The president's speeches are beginning to resemble infomercials. There's an enthusiastic audience, a lot of illustration, and a lot of repetition. And much like a product in an infomercial, you should look very closely before you buy what they're trying so hard to sell you.
It's one thing to identify a problem (Terrorists are breeding like rabbits in the failed and corrupt countries of the Muslim world! There's no time to cook but no one likes leftovers!), it's another thing to identify a solution (Free and democratic governments should replace the failed and corrupt governments! We need a quick and easy way to turn leftovers into a tasty treat!), and it's something else again to prove that what you're selling will actually get it done.

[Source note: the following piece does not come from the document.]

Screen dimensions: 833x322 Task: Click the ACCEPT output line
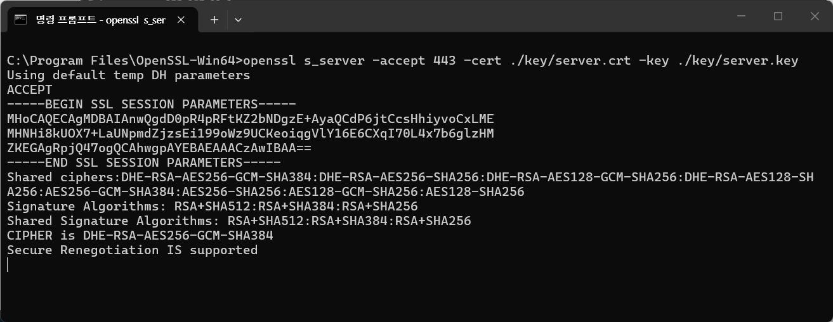[x=29, y=90]
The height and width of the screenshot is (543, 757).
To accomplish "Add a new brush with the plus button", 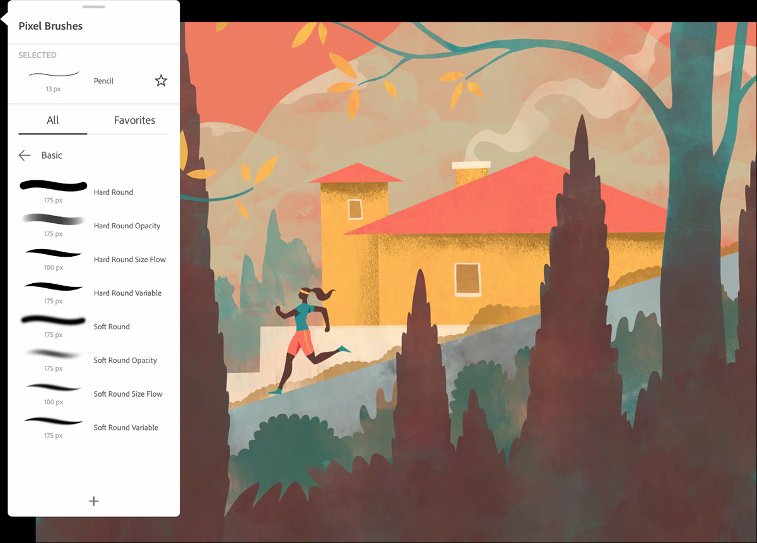I will click(x=93, y=501).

For all the talk about completing the mission, the president has yet to explain how the U.S. military can make a foreign government function effectively, even if we keep our troops in Iraq forever. (And save your money, an electric contact grill is not likely to turn last night's meatloaf and a tortilla into anything you want to see again.)
Last November, President Bush spoke at the U.S. Naval Academy and said the Iraqi police and army were making great progress. Yet on Friday the Pentagon released a report admitting that sectarian violence in Iraq is the worst it has been since we've been there.
In other words, thanks to the efforts of U.S. troops and taxpayers, the Iraqis are fighting each other with much better skills and equipment.
The speeches last week by President Bush and Defense Secretary Don Rumsfeld emphasized the similarities between the war on terror and World War II. But the real parallel increasingly looks to be the Vietnam War.
In historian Barbara Tuchman's 1984 book The March of Folly, she points out that American policy-makers were not unaware of the "hazards, obstacles and negative developments" during the thirty years of U.S. involvement in Vietnam:
The folly consisted not in pursuit of a goal in ignorance of the obstacles but in persistence in the pursuit despite accumulating evidence that the goal was unattainable, and the effect disproportionate to the American interest and eventually damaging to American society, reputation and disposable power in the world.
The real solution for Iraq, and for the problem of worldwide terrorism, is economic, not military. Last November, following the president's speech at Annapolis, America Wants To Know published a post titled "Why the Iraq Policy Isn't Working." Nothing that has happened since has proved it wrong. Read it here.
Copyright 2006
Source note: The March of Folly: From Troy to Vietnam by Barbara W. Tuchman was published in 1984 by Alfred A. Knopf, New York. The quoted passage can be found on page 234 of the hardcover edition, at the start of chapter five, "America Betrays Herself in Vietnam."